You will find after a couple of years that the majority of other people out
there have only hopped on recently. The take-up rate is phenomenal. In the UK alone, more
than 10,000 new users a day are signing up mainly through free ISPs which have decided to
drop all fees and take a percentage of the income generated by British Telecom's timed
local calls.
This flurry of new Netizens causes the wheel to be re-invented constantly. Just as you
work up the courage to repartition your hard drive to install Linux, you will be asked why
Yahoo gives so many different answers to a simple question. Or someone will demand to know
why a site no longer exists or takes so long to load. Perhaps you will be stuck in a
discussion group forever reminding new members not to post big attachments. Or certainly
not to open them in case of nasty viruses.

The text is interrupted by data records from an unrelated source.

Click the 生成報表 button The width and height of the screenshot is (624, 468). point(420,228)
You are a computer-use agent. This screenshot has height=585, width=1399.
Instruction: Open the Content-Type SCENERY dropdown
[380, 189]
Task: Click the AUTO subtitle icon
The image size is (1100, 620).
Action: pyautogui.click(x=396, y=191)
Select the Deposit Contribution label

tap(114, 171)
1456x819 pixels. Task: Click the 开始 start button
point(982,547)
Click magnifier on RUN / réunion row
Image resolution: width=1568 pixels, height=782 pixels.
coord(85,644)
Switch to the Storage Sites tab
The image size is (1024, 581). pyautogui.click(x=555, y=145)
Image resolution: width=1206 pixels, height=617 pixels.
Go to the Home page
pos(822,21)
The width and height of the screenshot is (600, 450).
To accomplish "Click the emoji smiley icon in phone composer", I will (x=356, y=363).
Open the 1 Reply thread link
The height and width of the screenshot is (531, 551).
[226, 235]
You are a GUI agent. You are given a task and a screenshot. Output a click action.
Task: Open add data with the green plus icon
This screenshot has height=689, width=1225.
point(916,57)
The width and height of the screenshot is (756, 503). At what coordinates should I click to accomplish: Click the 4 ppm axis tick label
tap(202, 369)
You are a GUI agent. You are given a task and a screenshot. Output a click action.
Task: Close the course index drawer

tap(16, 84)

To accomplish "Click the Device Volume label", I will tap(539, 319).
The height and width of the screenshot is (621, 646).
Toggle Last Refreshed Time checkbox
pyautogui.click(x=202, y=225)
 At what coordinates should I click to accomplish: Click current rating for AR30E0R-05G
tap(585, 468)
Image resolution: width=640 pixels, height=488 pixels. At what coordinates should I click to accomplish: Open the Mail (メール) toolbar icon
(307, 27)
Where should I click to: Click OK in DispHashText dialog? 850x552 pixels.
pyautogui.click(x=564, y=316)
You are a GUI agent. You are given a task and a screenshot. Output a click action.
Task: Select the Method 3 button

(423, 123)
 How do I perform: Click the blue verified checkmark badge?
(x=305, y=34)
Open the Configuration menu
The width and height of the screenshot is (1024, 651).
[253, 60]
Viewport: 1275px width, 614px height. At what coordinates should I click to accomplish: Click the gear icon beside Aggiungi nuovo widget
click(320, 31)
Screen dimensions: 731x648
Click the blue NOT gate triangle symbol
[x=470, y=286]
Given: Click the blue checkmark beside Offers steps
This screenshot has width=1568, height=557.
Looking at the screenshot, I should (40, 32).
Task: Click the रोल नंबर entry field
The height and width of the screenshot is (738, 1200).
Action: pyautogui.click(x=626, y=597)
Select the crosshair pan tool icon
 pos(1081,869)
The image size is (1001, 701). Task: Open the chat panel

Such timelessness deserves some sort of solution. The people at Swatch watches in
Switzerland believe they have the answer with Internet Time which
they describe as revolutionary and based on a totally new unit of time, the beat of a
Swatch, or 1 minute 26.4 seconds. Unfortunately, I haven't had time to find out more.
Someone wants to know why their online bank won't send money through his fax machine.